ASSIGNED TASK:
Among the lines below, take the one holding "Continue shopping (864, 548)", the one holding "Animals (18, 375)", and all lines between them. Set them down exactly.
* * *
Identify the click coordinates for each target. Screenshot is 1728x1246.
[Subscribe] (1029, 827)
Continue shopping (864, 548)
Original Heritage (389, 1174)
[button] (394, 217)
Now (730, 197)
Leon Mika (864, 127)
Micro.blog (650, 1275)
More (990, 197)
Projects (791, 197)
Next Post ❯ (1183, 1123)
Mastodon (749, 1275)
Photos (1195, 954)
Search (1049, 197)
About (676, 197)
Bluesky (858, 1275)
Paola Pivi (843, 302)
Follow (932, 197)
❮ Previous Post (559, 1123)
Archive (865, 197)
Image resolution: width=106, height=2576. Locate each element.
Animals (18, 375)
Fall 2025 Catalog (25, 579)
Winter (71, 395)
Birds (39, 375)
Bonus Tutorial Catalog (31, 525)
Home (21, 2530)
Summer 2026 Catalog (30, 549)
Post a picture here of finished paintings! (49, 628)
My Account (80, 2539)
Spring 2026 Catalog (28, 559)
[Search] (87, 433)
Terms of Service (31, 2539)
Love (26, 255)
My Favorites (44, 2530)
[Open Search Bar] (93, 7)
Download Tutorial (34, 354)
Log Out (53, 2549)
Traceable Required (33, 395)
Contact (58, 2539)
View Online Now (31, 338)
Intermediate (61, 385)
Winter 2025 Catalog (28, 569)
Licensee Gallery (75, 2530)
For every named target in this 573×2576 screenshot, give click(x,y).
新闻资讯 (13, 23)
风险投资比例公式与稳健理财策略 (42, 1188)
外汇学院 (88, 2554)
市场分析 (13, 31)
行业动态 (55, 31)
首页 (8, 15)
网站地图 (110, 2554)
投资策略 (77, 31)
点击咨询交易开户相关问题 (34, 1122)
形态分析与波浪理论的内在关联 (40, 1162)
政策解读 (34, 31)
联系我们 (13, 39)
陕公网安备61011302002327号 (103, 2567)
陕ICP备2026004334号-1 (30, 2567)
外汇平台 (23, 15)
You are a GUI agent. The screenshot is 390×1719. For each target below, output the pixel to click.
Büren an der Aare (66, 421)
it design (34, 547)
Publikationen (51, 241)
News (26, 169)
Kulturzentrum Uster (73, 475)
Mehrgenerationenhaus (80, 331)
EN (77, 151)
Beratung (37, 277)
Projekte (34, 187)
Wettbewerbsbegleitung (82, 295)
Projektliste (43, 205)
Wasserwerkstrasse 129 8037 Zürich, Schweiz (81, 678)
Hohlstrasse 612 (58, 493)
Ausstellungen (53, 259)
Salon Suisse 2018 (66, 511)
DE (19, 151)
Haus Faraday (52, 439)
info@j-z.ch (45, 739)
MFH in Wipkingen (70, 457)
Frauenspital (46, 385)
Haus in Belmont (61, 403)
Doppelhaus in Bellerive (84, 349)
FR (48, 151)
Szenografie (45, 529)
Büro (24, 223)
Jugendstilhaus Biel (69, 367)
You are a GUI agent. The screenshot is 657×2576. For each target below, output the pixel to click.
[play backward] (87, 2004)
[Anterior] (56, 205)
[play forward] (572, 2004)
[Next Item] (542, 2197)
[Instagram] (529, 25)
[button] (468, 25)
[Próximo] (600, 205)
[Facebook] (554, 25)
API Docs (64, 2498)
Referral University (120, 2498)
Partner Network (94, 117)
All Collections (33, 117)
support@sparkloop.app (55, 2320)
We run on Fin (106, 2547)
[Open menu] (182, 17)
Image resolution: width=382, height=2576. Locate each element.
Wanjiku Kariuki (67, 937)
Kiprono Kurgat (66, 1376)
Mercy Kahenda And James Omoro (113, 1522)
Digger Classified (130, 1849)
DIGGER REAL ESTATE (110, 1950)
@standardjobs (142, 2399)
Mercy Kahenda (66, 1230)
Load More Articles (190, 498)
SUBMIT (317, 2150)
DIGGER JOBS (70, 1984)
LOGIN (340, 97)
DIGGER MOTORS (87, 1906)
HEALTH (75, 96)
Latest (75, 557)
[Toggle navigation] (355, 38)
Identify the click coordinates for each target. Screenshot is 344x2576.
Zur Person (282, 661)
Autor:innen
* * *
WRITTEN SOLUTION:
Continue shopping (864, 548)
Original Heritage (389, 1174)
[button] (394, 217)
Now (730, 197)
Leon Mika (864, 127)
Micro.blog (650, 1275)
More (990, 197)
Projects (791, 197)
Next Post ❯ (1183, 1123)
Mastodon (749, 1275)
Photos (1195, 954)
Search (1049, 197)
About (676, 197)
Bluesky (858, 1275)
Paola Pivi (843, 302)
Follow (932, 197)
❮ Previous Post (559, 1123)
Archive (865, 197)
Image resolution: width=106, height=2576. Locate each element.
Animals (18, 375)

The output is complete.